Em um dos casos, a investigação quer verificar se R$ 48 milhões recebidos a título de propina teriam sido legalizados por meio da Lei de Repatriação, que no ano passado permitiu regularizar recursos mantidos no Exterior. Detalhe: na letra fria da norma, os valores que poderiam se beneficiar da tributação reduzida precisavam comprovar origem lícita. Na declaração, essa quantia seria proveniente da venda de um imóvel nas Bahamas. Não é impossível, mas pouco provável.
A partir do rastreamento desse dinheiro, a força-tarefa da Operação Lava-Jato agora fala em "abrir a caixa-preta da repatriação". Para lembrar, a possibilidade de regularizar valores mantidos no Exterior – a rigor, uma espécie de sonegação – não ocorreu antes que a Lava-Jato espalhasse seus respingos por toda a economia.
Teve uma primeira etapa concluída no final do ano passado, essa que teria sido aproveitada por um dos suspeitos para lavar o fruto da corrupção. Ainda pior, há outra etapa em curso neste momento – aquela para a qual os políticos queriam retirar a vedação para que seus parentes se beneficiassem das multas mais camaradas para legalização. Não conseguiram, mas a "inscrição" está aberta até 31 de julho.
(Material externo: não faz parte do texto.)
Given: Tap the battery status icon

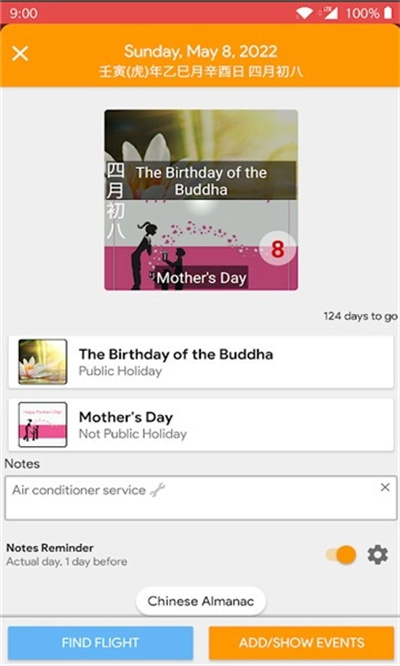Looking at the screenshot, I should [388, 13].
O suposto envolvimento do terceiro escalão da Petrobras na festa da propina proporcionada pelas regras de conteúdo nacional impressiona pela escala. E espanta ainda mais pela desfaçatez, tanto por ter prosseguido durante um tempo em que, em tese, havia sinais de que a impunidade havia sido ao menos ferida, quanto por ter usado um instrumento legal para cometer novos crimes.
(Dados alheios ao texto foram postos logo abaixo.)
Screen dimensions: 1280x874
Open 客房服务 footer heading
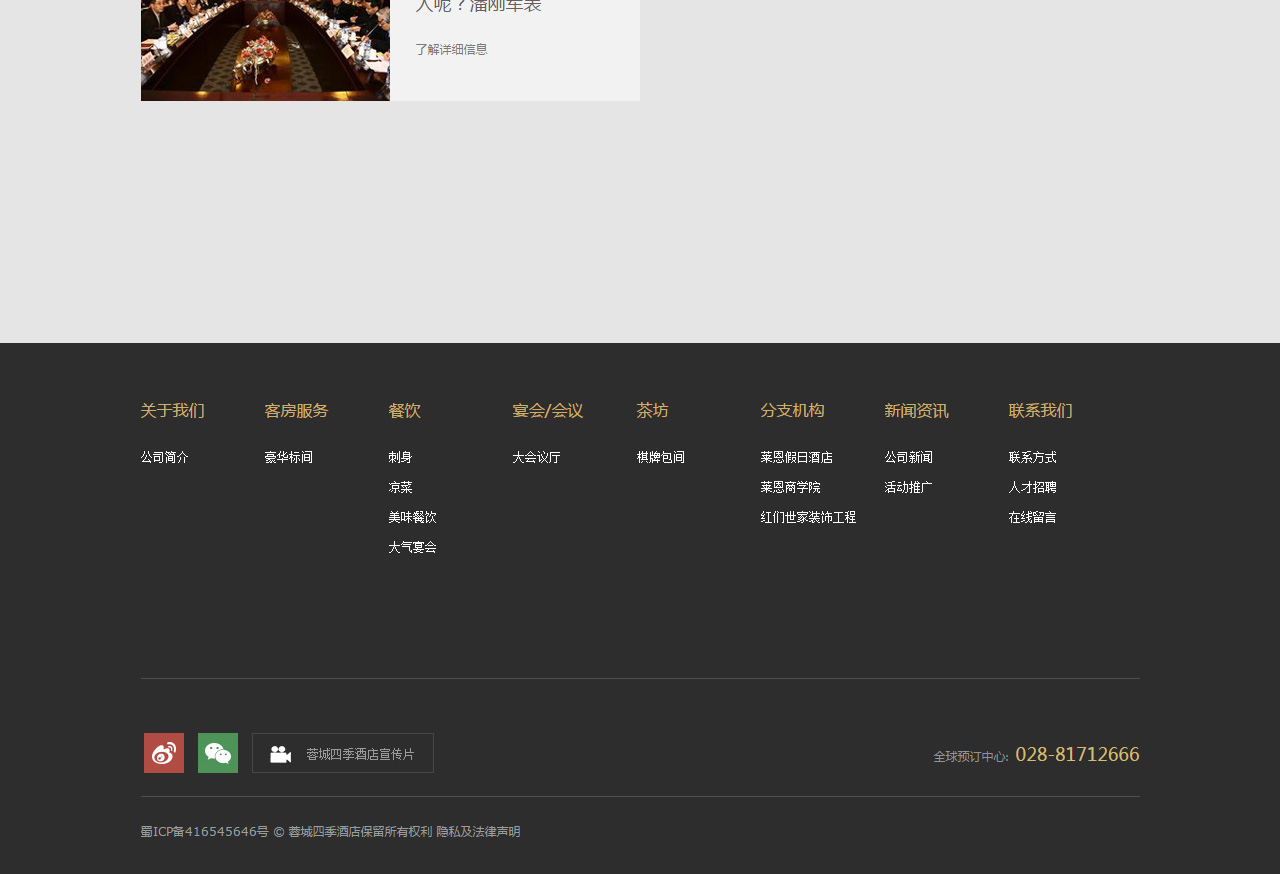click(x=296, y=411)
Apesar de ter contribuído para a farra regada à corrupção, a política de conteúdo nacional não merece ser condenada com pena capital. Como têm argumentado os críticos dessa alternativa, será o dinheiro dos contribuintes brasileiros gerando empregos na China. Mas precisa, sim, receber a restrição de um regime vigiado, sem o qual não voltará a dar confiança a quem quer recorrer a seus benefícios legais. Legais.